We would never say that a native had ‘gone native’ because, by definition, he was born native (Latin nativus innate, natural, from nasci to be born). If a baby were taken from their native place, say China, and brought up in the UK, likewise we would not say of him, on his growing up, that he had gone native, because he was brought up in the UK and we expect that a child brought up here would behave in a British sort of way.

What of an older child? When we were living in Nepal a blond-haired boy turned up out of the blue in our neighbour’s house. He didn’t talk much and it took a while before we learned who he was. He had been born in Russia of a Nepali father and Russian mother, who had recently died. The father had returned home with his boy who knew no Nepali or English. It took him a while to fit in but slowly, imperceptibly he learned Nepali and adjusted to the way of life. Did he go native? He came to eat like a Nepali, dress like a Nepali and swear like a Nepali. But you wouldn’t expect anything else, would you? If he had kept his Russian ways he would have found it difficult to get on with his extended family and the other kids in school. But people didn’t say he had ‘gone native’ because this expression is reserved for the one who has taken on the life and behaviour of his host community in a way that the observer considers somehow out of place. So it is a moral judgment.

We rightly applaud the one who adjusts his lifestyle to fit into the customs of the community he has gone to live among. But people become very uneasy if an outsider takes on the attributes of a local community to the extent that he begins to really be like them. It makes us uneasy in a way that the outsider who adjusts so far and no further doesn’t, because we can easily see he is still an outsider. We are troubled then by the one who blurs the distinction between ‘us’ and ‘them’. But what if the outsider so identifies with his host community that other outsiders find him odd? Whose problem is that? Did Paul go native when he used his Greek name among the Gentiles rather than his Hebrew name? (A careful reading of Acts shows that he didn’t change his name on his encounter with the risen Christ but that he used his names according to the context he was in; cf. Acts 13.)

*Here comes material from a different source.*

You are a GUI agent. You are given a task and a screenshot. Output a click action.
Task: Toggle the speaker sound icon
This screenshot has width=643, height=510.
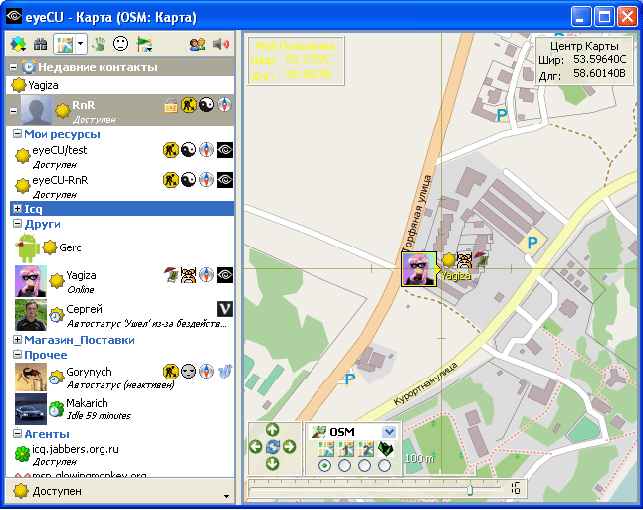tap(221, 44)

Two big issues in the intercultural communication of the gospel are identification and authenticity, but these are often in tension. In order to communicate with those who are different from me I must seek to identify with them. In identifying I have to go outside my comfort zone. I must start making noises that I feel are like idiotic babble—such is language learning. I must wobble my head like an Indian, gesticulate like an Italian, or use chopsticks like a Korean. It won’t feel very authentic at first. But it does fulfil the need to identify. Over time these patterns of behaviour will become habits. Then they will be authentic as well. But those who don’t go so far, who don’t want to identify so closely, will always feel uncomfortable with that level of identification, as also those native people who have moved the other way by identifying with outsiders and adopting patterns of behaviour that are foreign to their natal community. They are saying that if they don’t feel comfortable acting like that then neither should others. So they judge the one who has identified deeply as inauthentic—they have ‘gone native’. But they are not judging the behaviour. If they were, they would judge the native person who behaves in the same way. No, they judge the person, the heart. They are saying that the other is fake. The Lord Jesus had some strong words about that: “Do not judge or you too will be judged” (Matt 7:1).